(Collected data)
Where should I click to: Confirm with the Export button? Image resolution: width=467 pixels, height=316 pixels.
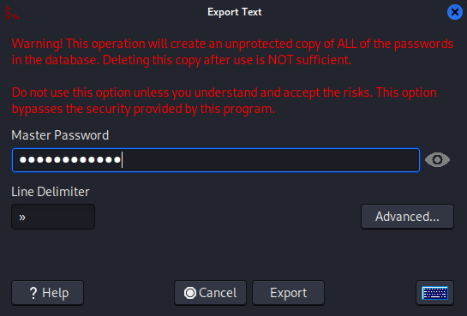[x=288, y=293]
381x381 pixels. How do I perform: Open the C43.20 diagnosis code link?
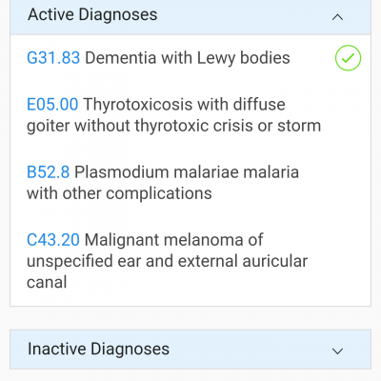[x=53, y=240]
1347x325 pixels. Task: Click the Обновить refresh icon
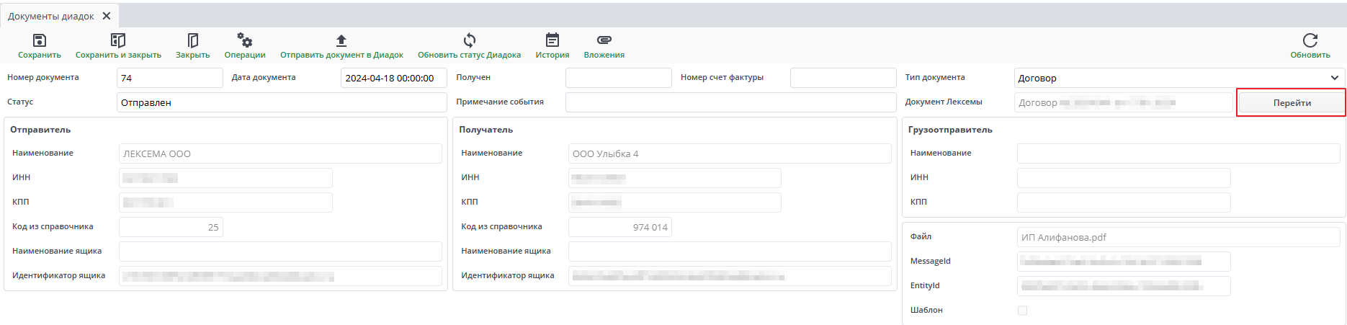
* * *
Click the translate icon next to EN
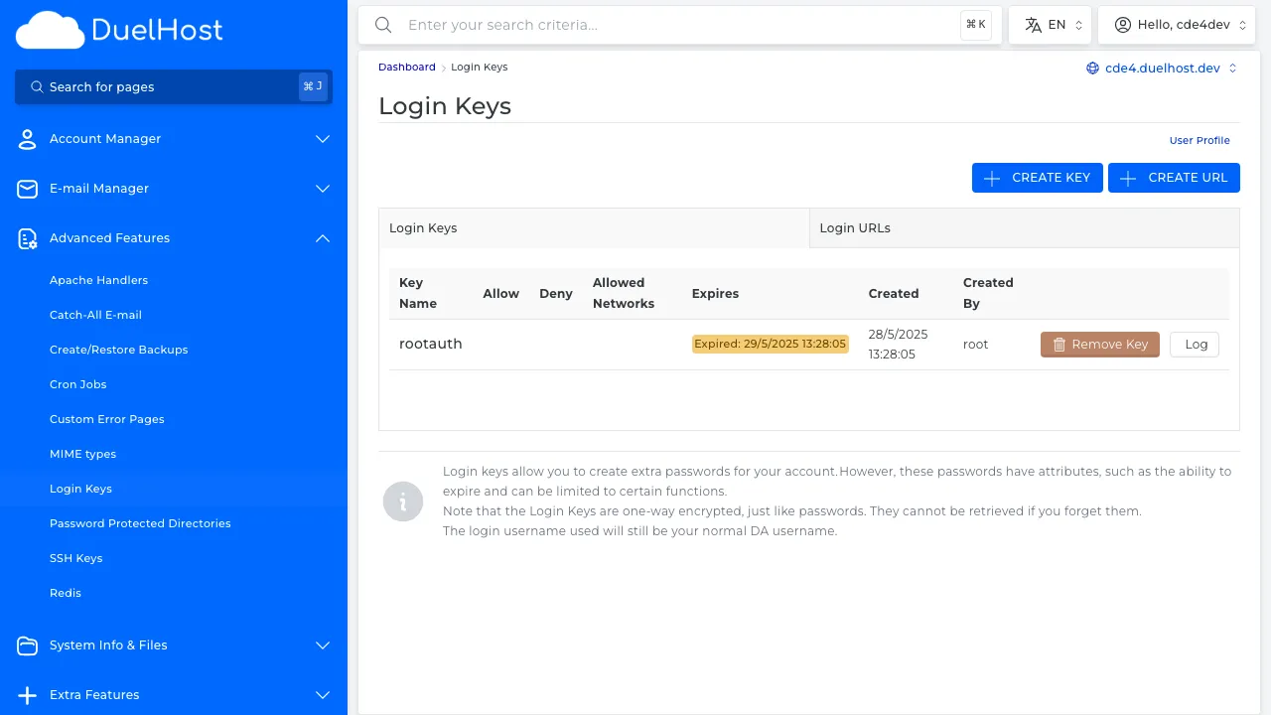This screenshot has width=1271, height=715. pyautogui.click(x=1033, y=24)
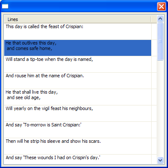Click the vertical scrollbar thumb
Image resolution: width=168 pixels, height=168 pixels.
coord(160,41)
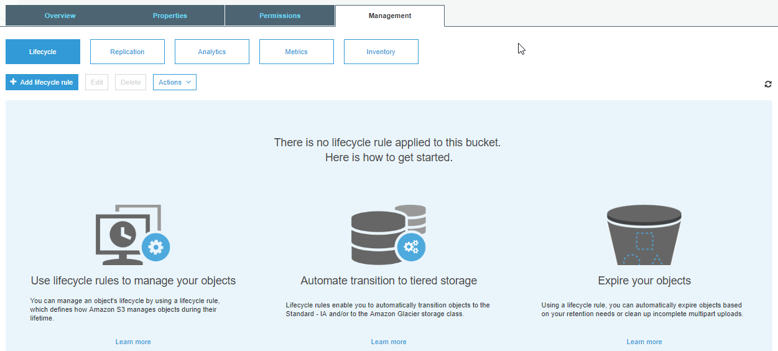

TASK DETAILS:
Once the line with "381x381 pixels. How" is found above, transcribe each line from it through the line with "1347x325 pixels. Task: Click", exactly, and omit the pictures.

RESULT FOR THIS TASK:
381x381 pixels. How do I perform: Open the C43.20 diagnosis code link?
[x=53, y=240]
1347x325 pixels. Task: Click the Обновить refresh icon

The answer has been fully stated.